• 选定文本
Watson Natural Language Understanding

 

沃森机器人自然语言理解服务的开发教程,学习使用 IBM Bluemix Watson NLU服务 完成自然语言的文本内容分析。

导入 Watson Python SDK

可能需要手动安装Python SDK,可以通过命令:pip install --upgrade watson-developer-cloud 进行安装与更新。

In [1]:

from watson_developer_cloud import NaturalLanguageUnderstandingV1
from watson_developer_cloud.natural_language_understanding_v1 import (
    Features, EntitiesOptions, KeywordsOptions)

通过用户名和密码连接服务

用户名和密码都可根据实际情况在服务凭证信息中找到

In [2]:

username = '9461ca60-a53a-48d4-83da-89e52eeb2688'
password = 'qq4GhRKYyVAM'

In [3]:

nlu = NaturalLanguageUnderstandingV1(version='2017-12-01', username=username, password=password)

In [4]:

features = Features(entities=EntitiesOptions(), keywords=KeywordsOptions())

准备一些文本资料开始测试

需要注意的是该服务的中文版本仍在开发状态,所以建议大家用英文进行测试

In [5]:

texts = [
    '''Welcome to the official documentation of Godot Engine,
    the free and open source community-driven 2D and 3D game engine!
    If you are new to this documentation,
    we recommend that you read the introduction page to get
    an overview of what this documentation has to offer.''',
    
   '''Godot Engine is an open source project developed by a community of volunteers.
    It means that the documentation team can always use your feedback and help to
    improve the tutorials and class reference. If you do not manage to understand something,
    or cannot find what you are looking for in the docs,
    help us make the documentation better by letting us know!''' 
]

分析文本列表0的内容

In [6]:

nlu.analyze(features=features, text=texts[0])

• 输入数据
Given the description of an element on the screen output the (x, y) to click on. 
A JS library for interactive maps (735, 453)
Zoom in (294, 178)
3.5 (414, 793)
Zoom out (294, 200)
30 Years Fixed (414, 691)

• 任务说明 A
将上面各条记录中的“Zoom”替换成“Scale”,其他内容一字不改,重新写出全部记录。
• 任务说明 B
接着 Watson 自然语言理解服务教程最后一句往下续写。

• 练习结果 A
Given the description of an element on the screen output the (x, y) to click on. 
A JS library for interactive maps (735, 453)
Scale in (294, 178)
3.5 (414, 793)
Scale out (294, 200)
30 Years Fixed (414, 691)

• 练习结果 B
Out[6]:

{'entities': [{'count': 1,
   'relevance': 0.992572,
   'text': 'Godot Engine',
   'type': 'Company'},
  {'count': 1, 'relevance': 0.338173, 'text': 'official', 'type': 'JobTitle'}],
 'keywords': [{'relevance': 0.908999, 'text': 'Godot Engine'},
  {'relevance': 0.741794, 'text': 'open source'},
  {'relevance': 0.702832, 'text': 'introduction page'},
  {'relevance': 0.674454, 'text': 'official documentation'},
  {'relevance': 0.660084, 'text': 'game engine'},
  {'relevance': 0.230546, 'text': 'overview'}],
 'language': 'en',
 'usage': {'features': 2, 'text_characters': 282, 'text_units': 1}}

我们可以看到服务为我们识别出来两个主题,即类型为“Company”的“Godot Engine”;和类型为“JobTitle”的“official”。除此之外还得到了一些关键词,如:Godot Engine,open source,introduction page,official documentation……,以及统计出了字符数量和文本单元数量。

封装方法并测试文本列表1的内容

In [7]:

NLUA = lambda text: nlu.analyze(features=features, text=text)

In [8]:

NLUA(texts[1])

Out[8]:

{'entities': [],
 'keywords': [{'relevance': 0.973304, 'text': 'open source project'},
  {'relevance': 0.838422, 'text': 'Godot Engine'},
  {'relevance': 0.624781, 'text': 'class reference'},
  {'relevance': 0.60158, 'text': 'documentation team'},
  {'relevance': 0.369586, 'text': 'docs'},
  {'relevance': 0.32839, 'text': 'feedback'},
  {'relevance': 0.28266, 'text': 'community'},
  {'relevance': 0.282402, 'text': 'volunteers'},
  {'relevance': 0.274328, 'text': 'tutorials'}],
 'language': 'en',
 'usage': {'features': 2, 'text_characters': 372, 'text_units': 1}}

测试更大的文本内容并将关键字保存为CSV文档

通过 Python 的 Pandas 数据分析框架将关键字信息保存在CSV文档中,便于使用Excel之类的工具进行浏览。

In [9]:

import pandas as pd

In [10]:

text = '''
Introduction

The Blender Game Engine (BGE) is Blender’s tool for real time projects,
from architectural visualizations and simulations to games.

A word of warning, before you start any big or serious project with the Blender Game Engine,
you should note that it is currently not very supported and that there are plans for its retargeting and
refactoring that, in the very least, will break compatibility. For further information,
you should get in touch with the developers via mailing list or IRC and read the development roadmap.

Use Cases and Sample Games

Blender has its own built in Game Engine that allows you to create interactive 3D applications or simulations.
The major difference between Game Engine and the conventional Blender system is in the rendering process.
In the normal Blender engine, images and animations are built off-line – once rendered they cannot be modified.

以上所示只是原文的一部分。